N.W.T. business council issues recommendations on recovery, calls off future meetings

The territorial government’s business advisory council is suspending its regular meetings, saying they ‘do not feel that a plan for economic recovery is a focus’ of the current cabinet.

Release says economic recovery not a ‘focus’ for territorial leadership at this time

A file photo of downtown Yellowknife. The N.W.T. business advisory council, in place for less than one year, has called off future meetings, saying economic recovery is not a 'focus' of the territorial government at this time. (Chantal Dubuc/CBC)

The territorial government's business advisory council, in place for less than one year, will "cease its regular meetings" effective immediately, according to a press release sent Thursday.

Though the release notes the territory's department of Industry, Tourism and Investment (ITI) is a "good partner" in its work, it goes on to say that the group did not "feel that a plan for economic recovery is a focus of the current Executive Council," meaning cabinet.

"The Council members will be happy to come together to meet with ITI if there are matters on which the [territorial government] seeks specific guidance," it concludes.

The suspension of the council's work follows just days after its chair resigned and two members left the group as a result of changing companies.

The council was established last June with a mandate of advising the government on the territory's economic recovery.

As it announced the suspension of its work, it released the recommendations produced at its sole face-to-face meeting, in November.

Good communication, slow responses

The committee praises the "desire to collaborate" demonstrated by "junior and senior government officials," and notes "good" communication with cabinet.

However, it also listed first among its challenges slow response times and the "need to prioritize and establish a long-term economic plan."

In the short term, the report recommends the federal government prioritize tax credits for the resource sector, prevent banks from upping fees on struggling businesses, and improve support to Indigenous businesses.

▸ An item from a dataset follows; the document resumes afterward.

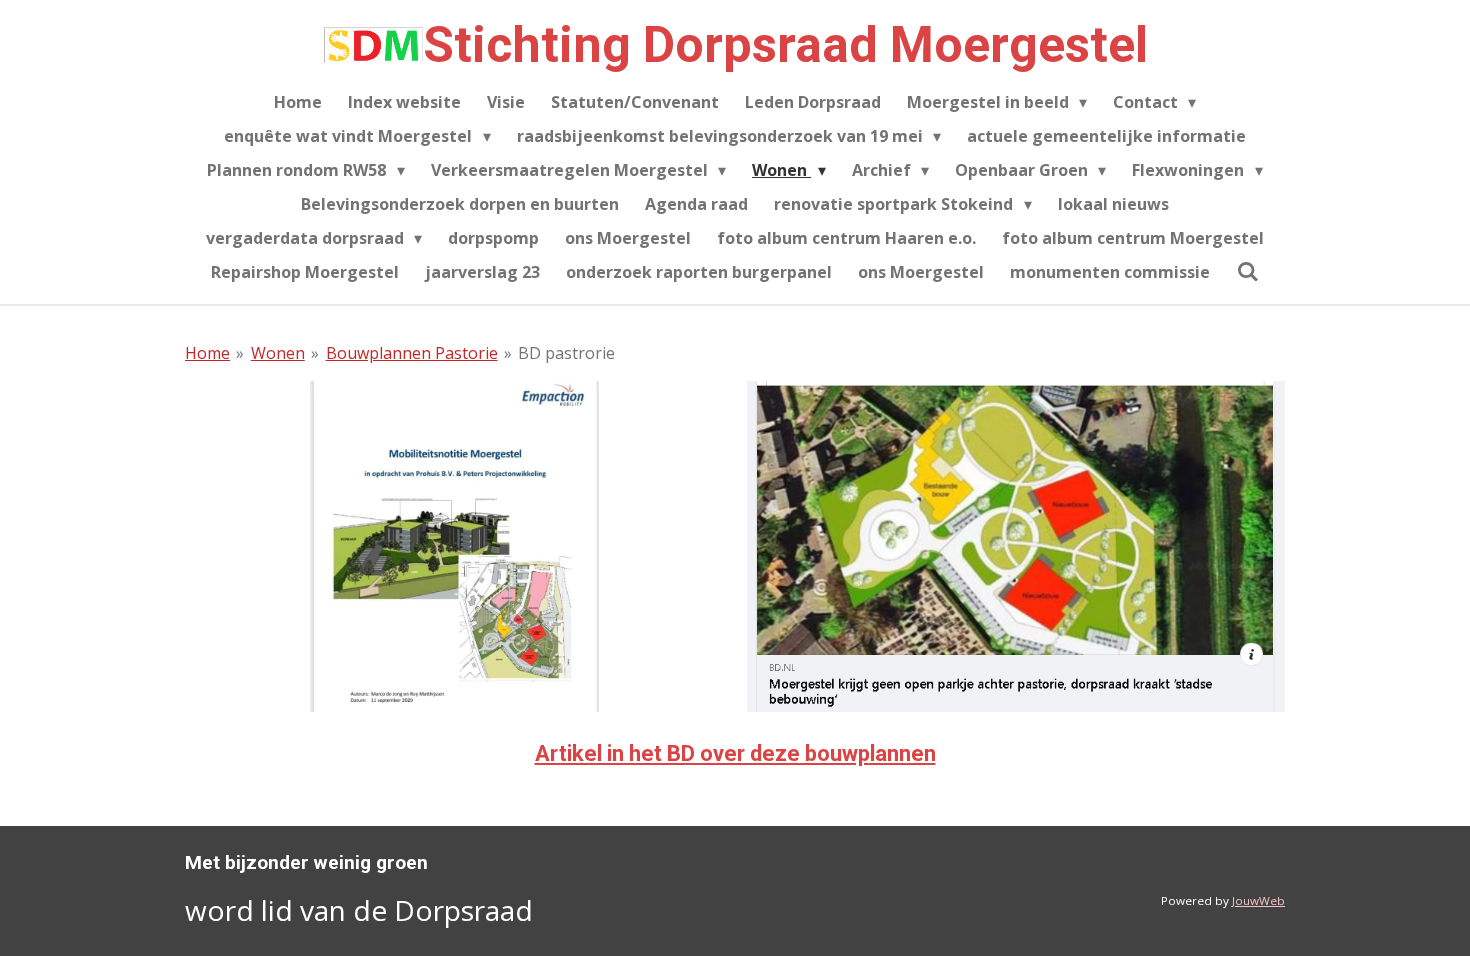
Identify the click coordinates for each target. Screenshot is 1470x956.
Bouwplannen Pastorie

It says the territory should give a greater advantage to local businesses in procurement, provide support for small businesses, and invest in "real concrete solutions" to reduce the impact of COVID-19 on northerners' mental health.

In the next 18 months, the report predicts that the aviation, tourism, food and beverage, and traditional economy sectors will continue to reel from the impact of the pandemic.

Among the ideas floated by the council to reduce the damage were encouraging in-territory travel, using fly-in lodges for isolation, and offering a rebate on staycations.

It criticizes inconsistencies in how COVID-19 regulations were being applied, and asks for lower fees and alcohol prices to reduce overhead.

A recurring theme is the "overwhelming paperwork burden to access funding from [territorial] programs.

"We would like to see the concerns with red tape addressed," it reads.

In the longer term, the council's report largely rehashes existing territorial priorities, like making it easier for Indigenous governments to access funding, and spending on large infrastructure projects aimed at attracting mineral companies.

It says remediation work at existing mines should be targeted to N.W.T. companies, and asks the government to invest in green technologies like wind and solar projects, electric vehicle charging stations, and greenhouses.

It emphasizes the importance of the renewal of Aurora College, and suggests the government consider a dedicated "school of mines" on the model of Ontario's Haileybury School of Mines.

While the report's "next steps" section mentions quarterly meetings, it's not clear from the release if those will go ahead.